Further, a court may be activist in the manner in which it approaches lower court decisions. Although more of an issue with state courts, if a supreme court develops a pattern of identifying appellate decisions it does not like, then "depublishing them" to eliminate their presidential value or summarily vacating them without hearing, it's hard not to view the court as activist. But that type of action won't show up in Adler's proposed tally.
What if a case comes before a Court, and the Chief Justice finds that the issues as briefed and argued aren't what he had hoped - so rather than deciding the case he schedules an argument in the next term of court and orders the parties to submit new briefs, raising the issue he hoped to address. Even if the case reaches only one statute or precedent, the manner in which the Court engineers the outcome is reasonably deemed more activist than a reversal without that type of machination. What if the Court chooses to ignore its own rules, and to include in its decision a holding on an issue that was neither argued nor briefed? Is that not more activist than issuing the same decision at a later date, when the issue is properly before the court?
Part of the problem with the concept of "judicial activism" is that the term has no consensus meaning and as used often translates into little more than, "The court issued an opinion with which I disagree". But I think the strongest indicia of activism are obscured by a tally of reversals, and that activism is often better indicated by the manner and extent to which a court manipulates the process in order to create the opportunity to decide certain issues, and the extent to which the court respects the ripple effect its decision may have on society.
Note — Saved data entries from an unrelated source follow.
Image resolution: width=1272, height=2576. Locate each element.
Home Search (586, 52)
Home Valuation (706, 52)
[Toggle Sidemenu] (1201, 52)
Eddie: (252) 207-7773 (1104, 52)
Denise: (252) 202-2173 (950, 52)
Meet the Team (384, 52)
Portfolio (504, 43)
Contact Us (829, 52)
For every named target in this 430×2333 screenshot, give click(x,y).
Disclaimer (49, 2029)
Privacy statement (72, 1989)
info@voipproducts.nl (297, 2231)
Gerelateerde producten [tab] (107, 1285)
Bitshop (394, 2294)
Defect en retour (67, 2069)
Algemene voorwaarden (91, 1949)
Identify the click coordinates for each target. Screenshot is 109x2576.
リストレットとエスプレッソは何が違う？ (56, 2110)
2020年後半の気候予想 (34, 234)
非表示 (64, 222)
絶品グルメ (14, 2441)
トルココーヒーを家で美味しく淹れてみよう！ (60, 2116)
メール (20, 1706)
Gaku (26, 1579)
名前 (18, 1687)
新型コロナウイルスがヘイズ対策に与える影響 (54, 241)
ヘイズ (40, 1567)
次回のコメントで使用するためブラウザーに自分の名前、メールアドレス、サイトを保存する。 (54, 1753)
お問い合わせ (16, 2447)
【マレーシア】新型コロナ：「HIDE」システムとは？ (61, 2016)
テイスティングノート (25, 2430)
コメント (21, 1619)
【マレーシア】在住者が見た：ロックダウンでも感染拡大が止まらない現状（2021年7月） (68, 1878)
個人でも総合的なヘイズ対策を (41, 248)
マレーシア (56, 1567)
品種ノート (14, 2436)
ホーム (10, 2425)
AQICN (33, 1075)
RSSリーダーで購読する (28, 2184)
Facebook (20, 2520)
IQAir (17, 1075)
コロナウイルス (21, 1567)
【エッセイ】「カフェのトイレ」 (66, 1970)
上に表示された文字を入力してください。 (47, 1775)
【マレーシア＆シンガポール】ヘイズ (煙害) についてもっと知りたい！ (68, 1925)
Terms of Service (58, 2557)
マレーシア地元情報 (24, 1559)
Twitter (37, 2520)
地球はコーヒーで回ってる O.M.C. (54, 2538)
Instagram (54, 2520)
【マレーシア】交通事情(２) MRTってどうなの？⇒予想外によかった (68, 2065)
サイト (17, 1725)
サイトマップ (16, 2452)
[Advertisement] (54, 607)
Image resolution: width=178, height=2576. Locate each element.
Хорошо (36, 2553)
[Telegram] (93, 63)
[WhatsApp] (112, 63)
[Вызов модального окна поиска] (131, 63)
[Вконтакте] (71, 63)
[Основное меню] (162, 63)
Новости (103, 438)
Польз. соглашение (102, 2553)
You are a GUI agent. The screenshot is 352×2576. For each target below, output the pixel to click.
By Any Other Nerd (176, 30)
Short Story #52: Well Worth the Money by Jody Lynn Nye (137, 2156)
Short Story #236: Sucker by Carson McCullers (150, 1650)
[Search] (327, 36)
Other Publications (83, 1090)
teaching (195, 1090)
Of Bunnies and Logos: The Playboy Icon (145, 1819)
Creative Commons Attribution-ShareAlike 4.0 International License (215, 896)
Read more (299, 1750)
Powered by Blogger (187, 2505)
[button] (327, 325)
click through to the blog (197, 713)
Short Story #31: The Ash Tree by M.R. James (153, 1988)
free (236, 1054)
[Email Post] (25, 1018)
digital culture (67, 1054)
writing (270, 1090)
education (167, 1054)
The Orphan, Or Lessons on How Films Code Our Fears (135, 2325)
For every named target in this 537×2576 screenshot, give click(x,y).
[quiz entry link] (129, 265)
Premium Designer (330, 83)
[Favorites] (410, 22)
Let's also not lose sight of the fact that an established precedent like Plessy v. Ferguson can entrench a status quo that is unacceptable. Yes, it's reasonable to be worried that an activist court might reverse precedents that establish or protect rights you hold dear, but Brown stands as an example of where the greater harm would result from allowing the precedent to stand, and how over time a once controversial decision can be accepted as the way things should be.